Leaving out the images, please reproduce each line below exactly.

» EXTRACTED INFORMATION
<<<<

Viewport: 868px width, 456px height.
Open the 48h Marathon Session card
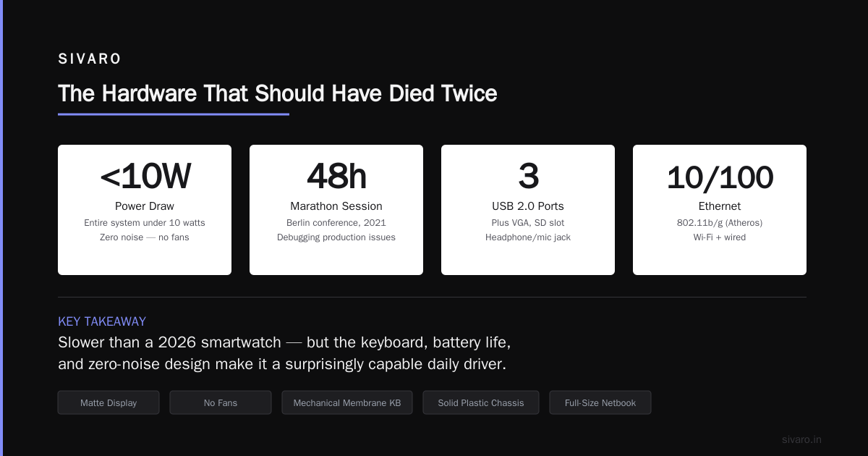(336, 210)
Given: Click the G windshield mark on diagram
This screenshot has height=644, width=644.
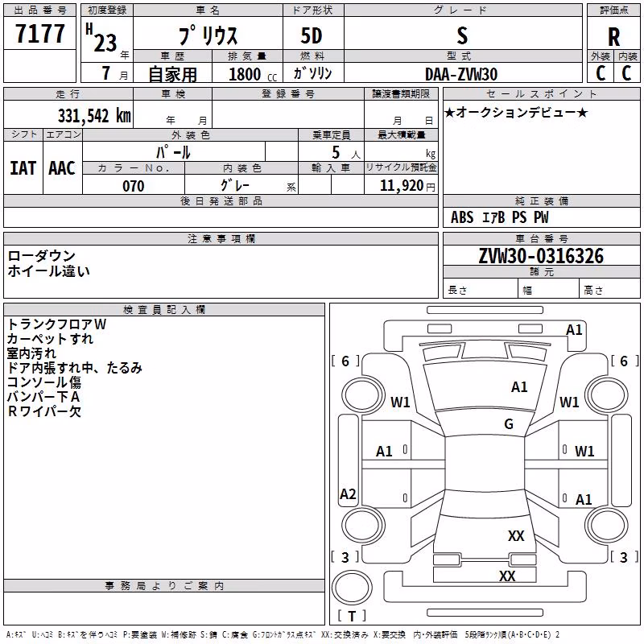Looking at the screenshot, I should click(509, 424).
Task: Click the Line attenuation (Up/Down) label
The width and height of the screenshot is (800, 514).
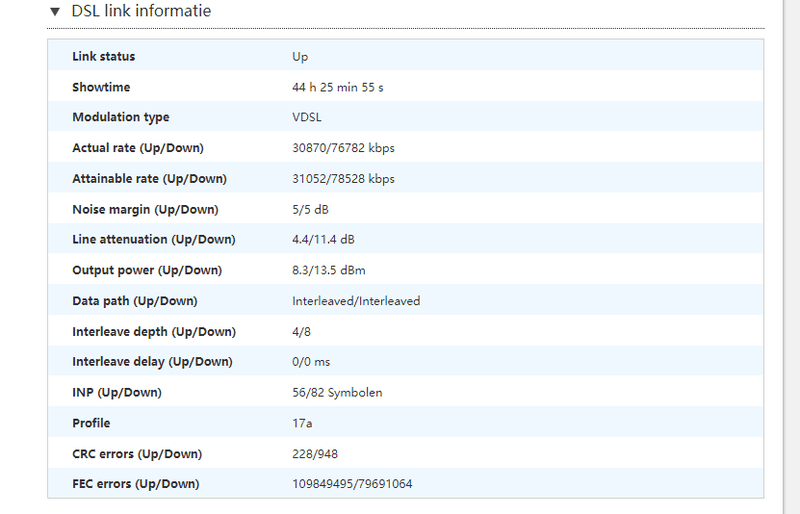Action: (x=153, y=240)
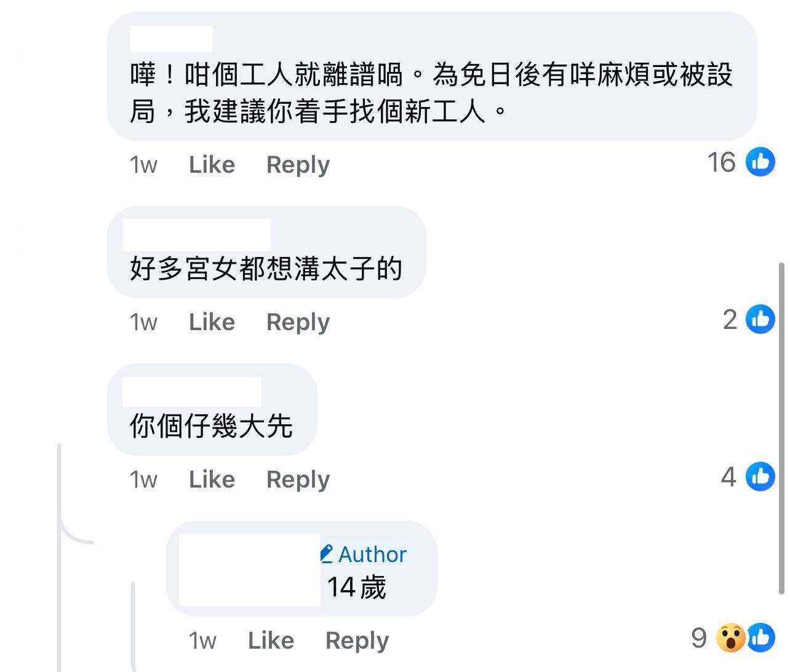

>>>>

» EXPECTED ANSWER
Viewport: 868px width, 456px height.
Open the 48h Marathon Session card
(336, 210)
Given: Click the G windshield mark on diagram
This screenshot has height=644, width=644.
Looking at the screenshot, I should click(509, 424).
Task: Click the Line attenuation (Up/Down) label
The width and height of the screenshot is (800, 514).
Action: (x=153, y=240)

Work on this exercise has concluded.